- Directed by: William Beaudine
- Written by: William Beaudine (writer) Beryl Sachs (writer)
- Produced by: Jack Dietz (producer) Sam Katzman (producer) Barney A. Sarecky (associate producer)
- Starring: See below
- Cinematography: Marcel Le Picard
- Edited by: Carl Pierson
- Production company: Monogram Pictures
- Release date: 1943;
- Running time: 63 minutes
- Country: United States
- Language: English

= Mr. Muggs Steps Out =

1943 film by William Beaudine

Mr.
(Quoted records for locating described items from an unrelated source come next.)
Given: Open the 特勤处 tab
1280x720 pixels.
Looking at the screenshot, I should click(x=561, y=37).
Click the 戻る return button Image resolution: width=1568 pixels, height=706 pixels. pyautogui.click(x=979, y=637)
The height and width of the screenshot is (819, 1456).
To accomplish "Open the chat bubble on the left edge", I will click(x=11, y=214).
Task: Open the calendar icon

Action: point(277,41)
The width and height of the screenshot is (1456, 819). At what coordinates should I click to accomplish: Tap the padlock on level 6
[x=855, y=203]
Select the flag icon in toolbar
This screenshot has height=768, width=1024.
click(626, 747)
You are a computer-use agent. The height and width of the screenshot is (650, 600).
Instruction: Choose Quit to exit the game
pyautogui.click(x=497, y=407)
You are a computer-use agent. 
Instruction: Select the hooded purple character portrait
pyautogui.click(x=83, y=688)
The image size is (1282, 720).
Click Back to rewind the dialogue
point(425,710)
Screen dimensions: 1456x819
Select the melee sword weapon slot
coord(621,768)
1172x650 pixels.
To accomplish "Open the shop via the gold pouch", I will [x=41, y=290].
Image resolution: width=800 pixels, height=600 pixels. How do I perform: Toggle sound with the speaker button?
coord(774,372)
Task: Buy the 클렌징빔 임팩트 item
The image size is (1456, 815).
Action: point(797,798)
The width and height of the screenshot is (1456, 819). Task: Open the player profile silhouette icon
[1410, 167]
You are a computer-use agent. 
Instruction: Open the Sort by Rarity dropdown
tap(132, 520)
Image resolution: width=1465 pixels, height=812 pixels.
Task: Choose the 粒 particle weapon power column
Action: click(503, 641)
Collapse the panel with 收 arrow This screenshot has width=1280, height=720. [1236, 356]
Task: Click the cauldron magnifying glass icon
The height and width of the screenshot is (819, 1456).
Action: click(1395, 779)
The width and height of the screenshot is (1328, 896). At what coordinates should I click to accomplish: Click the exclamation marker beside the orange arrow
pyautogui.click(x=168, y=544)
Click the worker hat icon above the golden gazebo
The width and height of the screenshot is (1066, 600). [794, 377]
Muggs Steps Out is a 1943 American comedy film directed by William Beaudine and starring The East Side Kids.

==Plot==
Much to the despair of her husband John, wealthy New York socialite Margaret Morgan hires former criminals Masie O'Donnell and Butch Grogan to be her house servants. When she goes to court because her daughter Brenda has been arrested for reckless driving, Margaret is moved to hire Muggs, who has been arrested for vagrancy and being a public nuisance, after the judge insists that he get a legitimate job.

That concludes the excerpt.